Minister for Justice and Home Affairs
- In office 13 March 2008 – 30 May 2012
- Prime Minister: Lawrence Gonzi
- Preceded by: Tonio Borg
- Succeeded by: Lawrence Gonzi Chris Said

Parliamentary Secretary for Justice and Home Affairs
- In office 13 April 2003 – 13 March 2008
- Prime Minister: Eddie Fenech Adami Lawrence Gonzi
- Preceded by: Office established
- Succeeded by: Owen Bonnici (March 2013)

Member of Parliament
- Incumbent
- Assumed office 5 September 1998

Personal details
- Born: 17 February 1960 (age 66) Floriana, Malta
- Party: Partit Nazzjonalista
- Spouse(s): Alexandra (née Gatt); three children
- Relations: Lino (Carmel) Gauci Borda (uncle)

= Carmelo Mifsud Bonnici =

Maltese politician

Carmelo "Carm" Mifsud Bonnici (born 17 February 1960) is a Maltese politician who has served in a number of Ministerial posts in the Government of Malta.

==Background, education and family==
Carmelo Mifsud Bonnici, the son of former President Ugo Mifsud Bonnici, was born in Floriana on 17 February 1960. He was educated at St. Aloysius' College, Birkirkara, then at De La Salle College in Cospicua. Bonnici is a distant relative of former Labour Prime Minister Karmenu Mifsud Bonnici.

During his student days, Mifsud Bonnici occupied the post of President of the MKSU as a university student and was active in the Nationalist Party Youth Movement (MŻPN) as from 1982, occupying different posts in the executive of the said movement. He graduated from the University of Malta in 1984 as Doctor of Laws.

When graduating, as a lawyer, he practiced in criminal, civil and commercial fields.

At present, he is a senior lecturer in Roman Law at the University of Malta.

==Family==
He is married to Sandra (née Gatt); the couple has three children.

==Early political career==
Mifsud Bonnici was elected to the House of Representatives in 1998 as a member of the Nationalist Party. He was appointed by parliament as the Chairman of Committees in the same year and was a permanent member of a number of other committees. Between October 2001 and March 2003 he served as a board member of the Malta Environment and Planning Authority, being re-elected to the House of Representatives in 2003.

==Cabinet appointments==
In April 2003, Carm Mifsud Bonnici was appointed Parliamentary Secretary in the Ministry for Justice and Home Affairs. Following the swearing-in of Lawrence Gonzi as Prime Minister and the subsequent Cabinet reshuffle in March 2004, he was re-confirmed as Parliamentary Secretary in the Ministry for Justice and Home Affairs. During this period he drove the implementation of several reforms and introduction of new concepts in the Maltese judicial system.

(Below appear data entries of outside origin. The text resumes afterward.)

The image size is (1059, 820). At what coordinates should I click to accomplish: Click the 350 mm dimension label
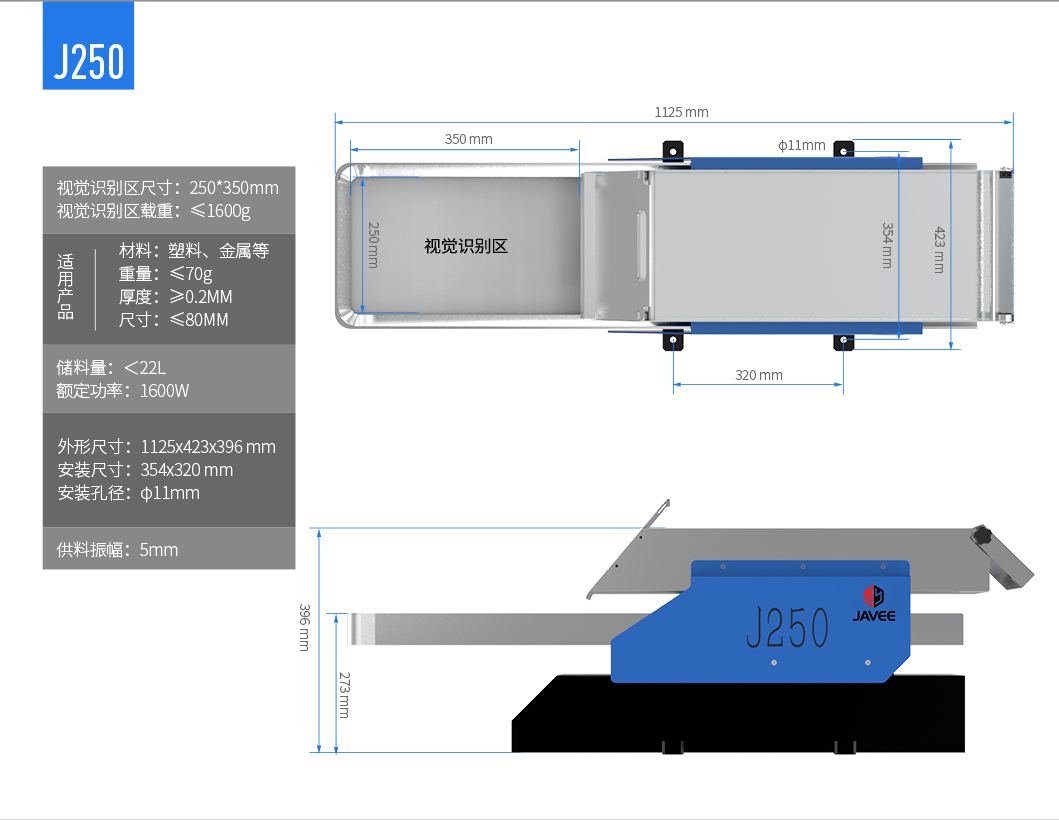(468, 139)
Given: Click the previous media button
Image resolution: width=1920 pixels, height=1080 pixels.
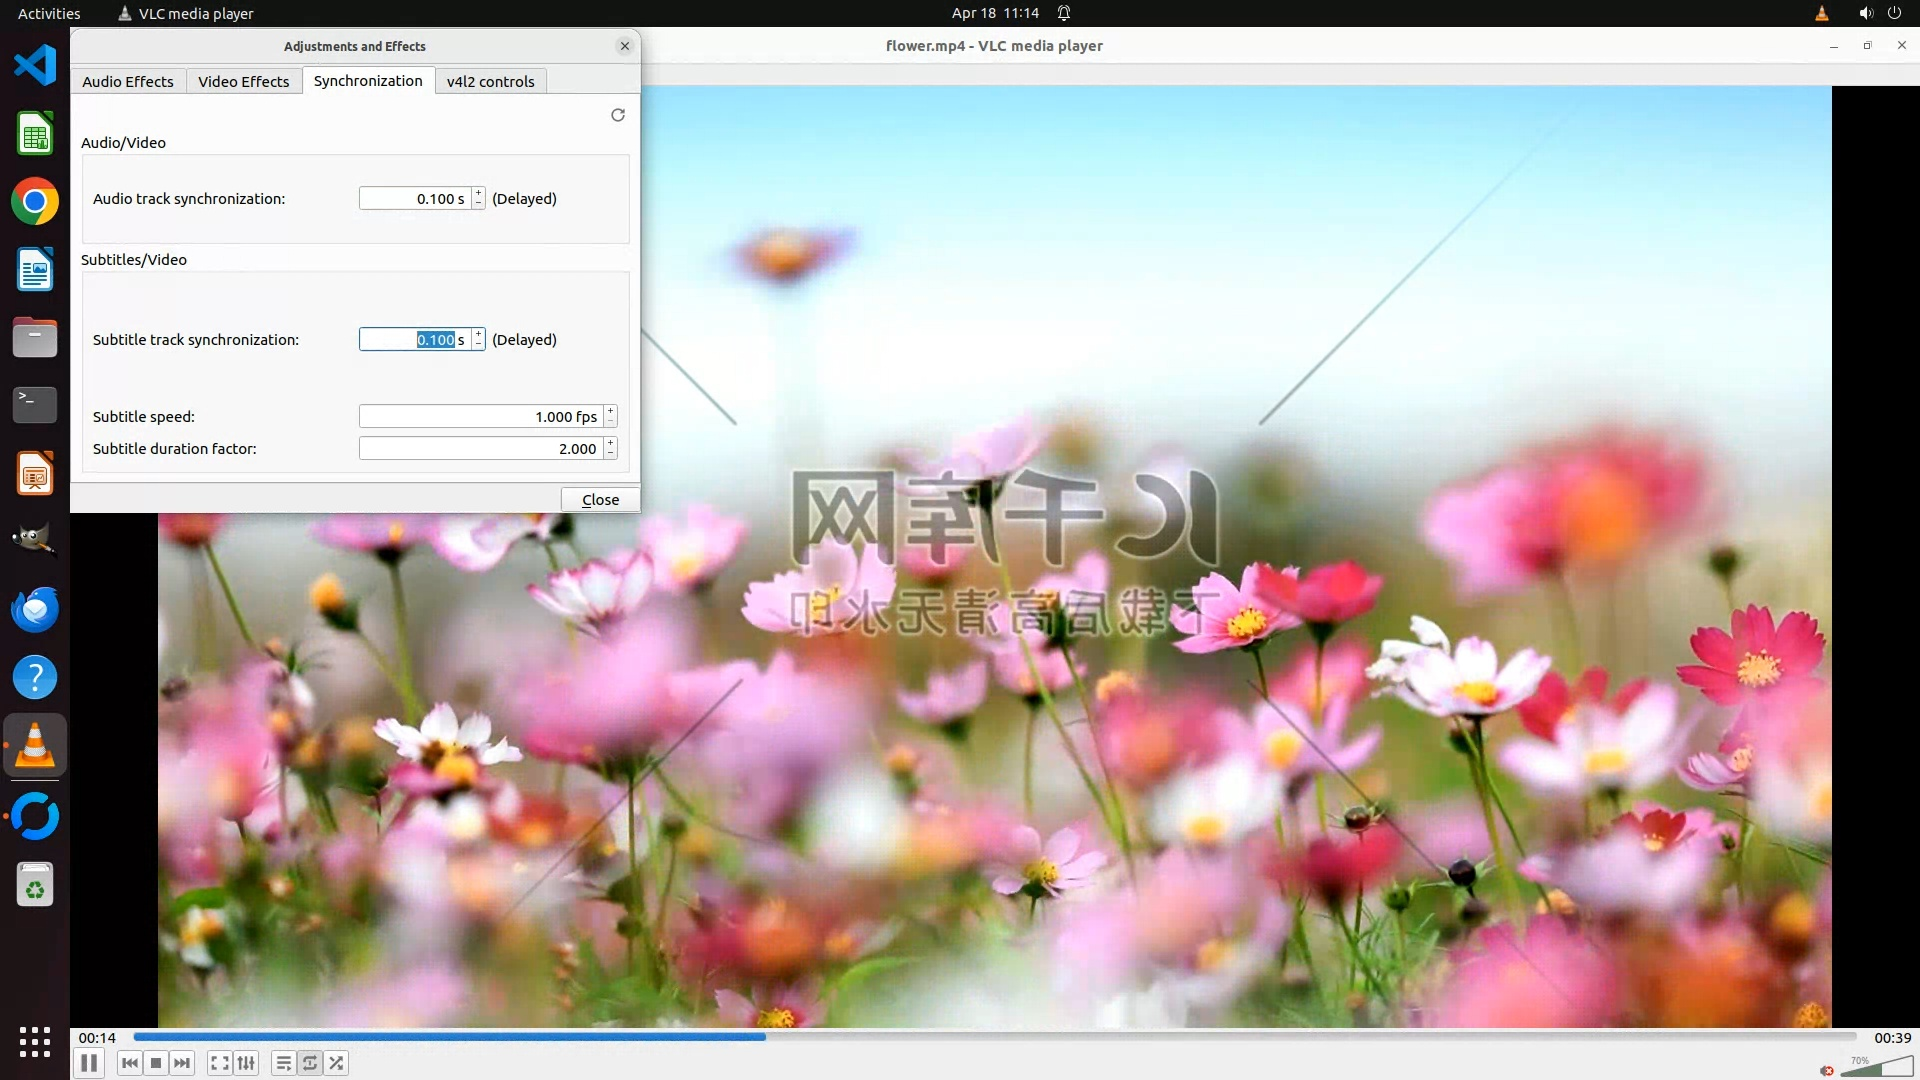Looking at the screenshot, I should (x=130, y=1063).
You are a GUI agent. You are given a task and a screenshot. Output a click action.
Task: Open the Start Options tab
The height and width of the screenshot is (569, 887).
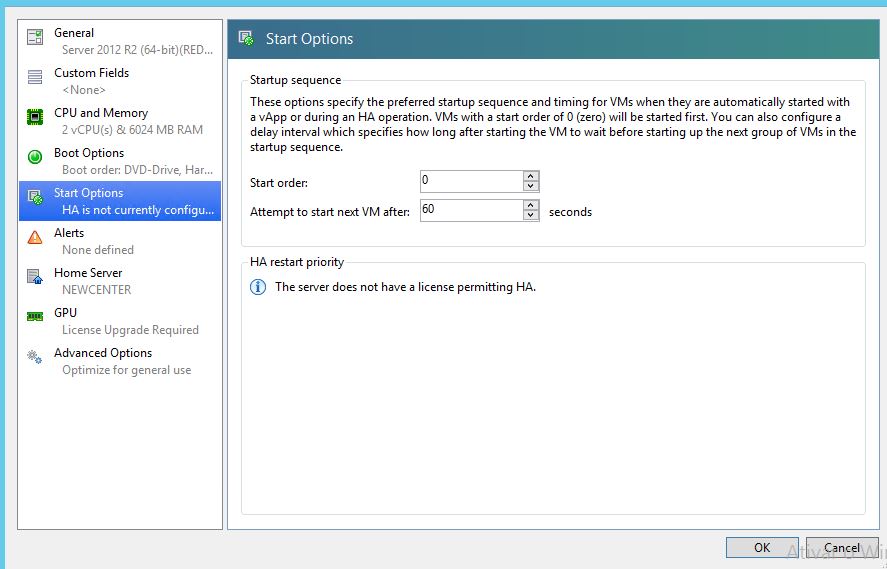[x=89, y=193]
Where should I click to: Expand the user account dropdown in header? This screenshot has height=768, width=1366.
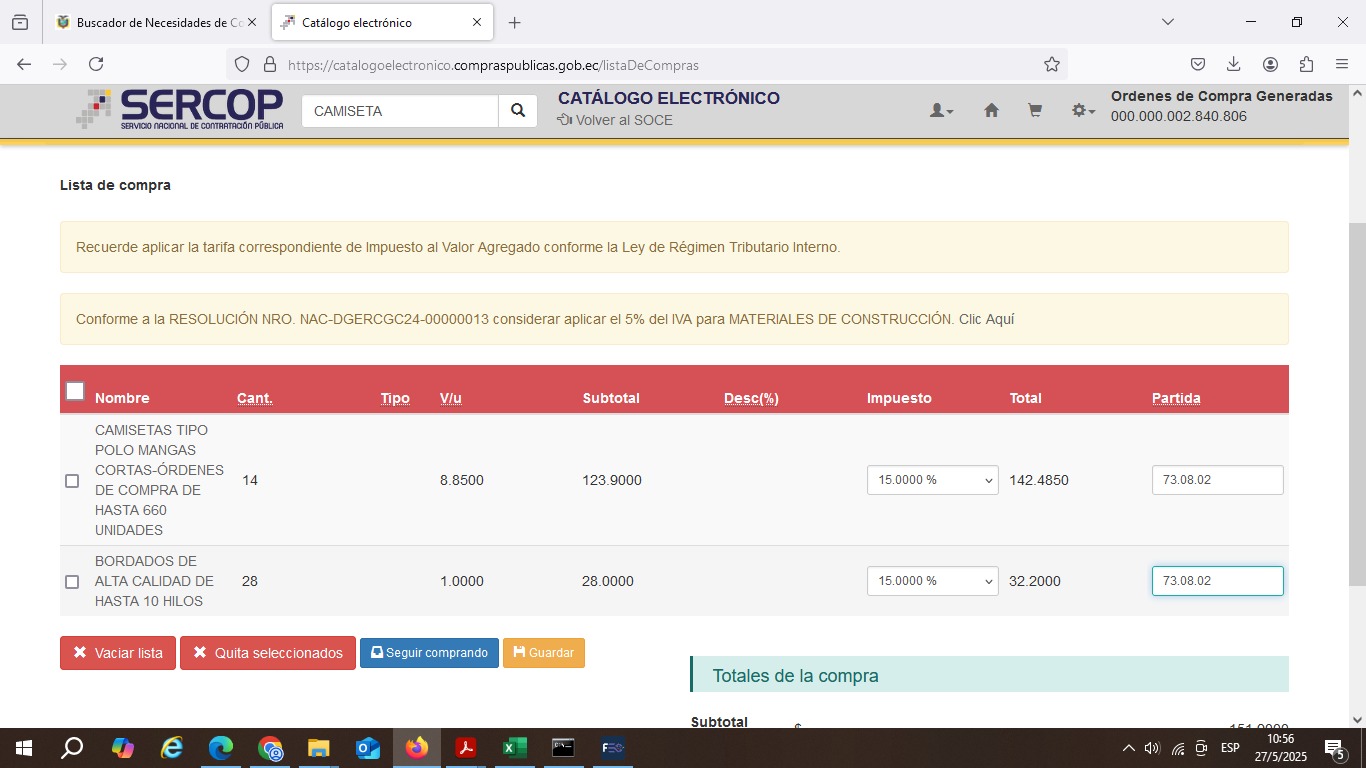(x=941, y=111)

After the March 2008 general election, Mifsud Bonnici was appointed Minister for Justice and Home Affairs. His portfolio includes the responsibility for the Courts of Justice, the Attorney General's Office, the Police Corps, Immigration, Airport Security, Correctional Services, Civil Protection and Data Protection. In February 2009, Mifsud Bonnici unveiled the White Paper on Restorative Justice which is intended to serve as a basis for public discussion for a deep reform in Malta's penal system. It proposes the introduction of a number of new concepts, including parole, which is as yet unavailable in Malta. In January 2012 he was made Minister for Home and Parliamentary Affairs which included the role of Leader of the House of Representatives.

However, he resigned as Minister the following 30 May after an Opposition motion of no confidence in him was carried, which was supported by all Labour-Parliamentarians along with Nationalist Franco Debono.

==Literary works==
Carm Mifsud Bonnici is the author of four publications: Żewg Minuti Flimkien (1998), Il-Prinċipji Hemm Jibqgħu (2003), Sens u Sustanza (2008) and Il-Politika tas-Sewwa (2013). He also writes weekly columns for the Sunday papers Il-Mument and Illum.